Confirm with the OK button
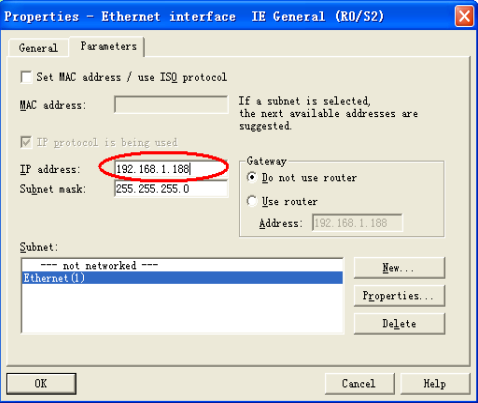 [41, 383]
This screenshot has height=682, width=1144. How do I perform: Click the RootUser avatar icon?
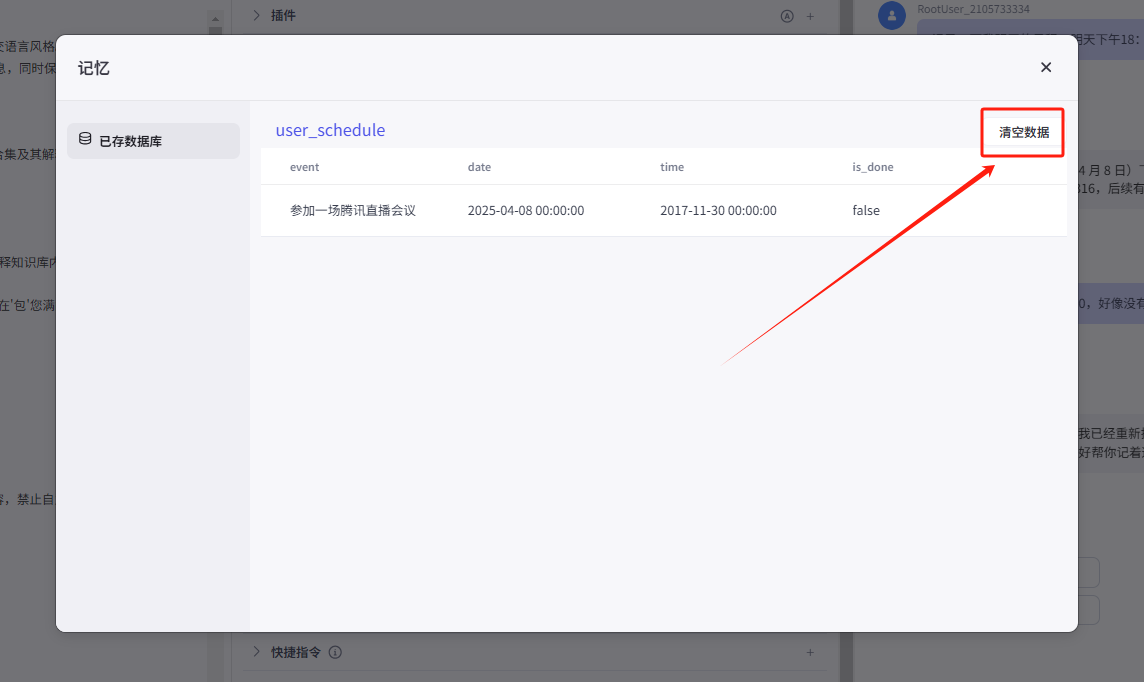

* * *

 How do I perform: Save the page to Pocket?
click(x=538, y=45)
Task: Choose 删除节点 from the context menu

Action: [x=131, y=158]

---

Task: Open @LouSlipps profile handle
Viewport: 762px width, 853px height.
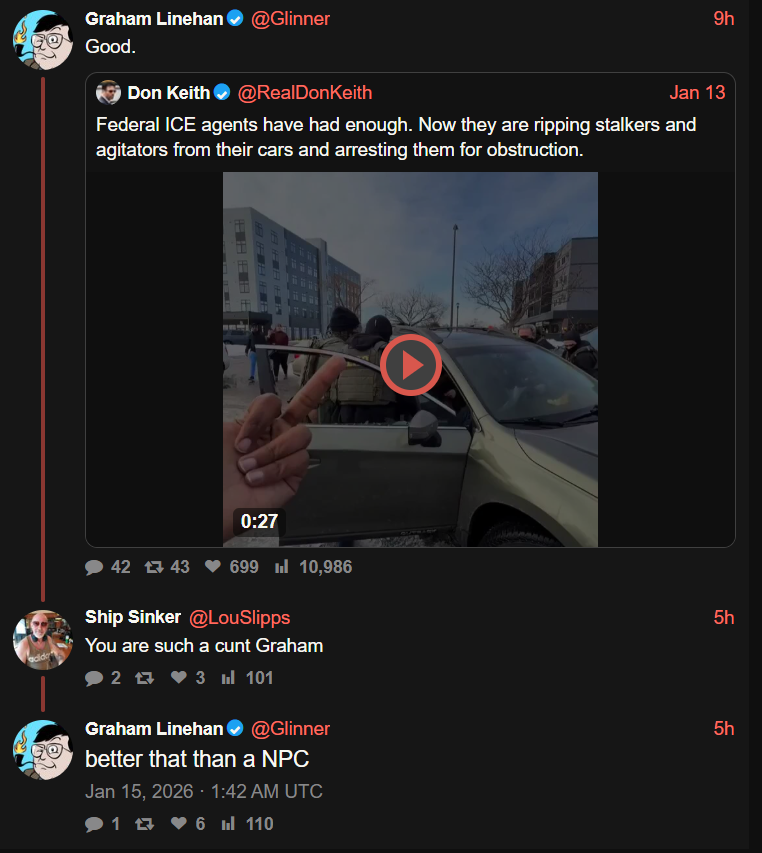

### TASK TO CARRY OUT
Scan the material for "height" and copy the lines that hold it.

### OUTPUT
This screenshot has height=682, width=1144. How do I perform: Click the RootUser avatar icon?
Viewport: 762px width, 853px height.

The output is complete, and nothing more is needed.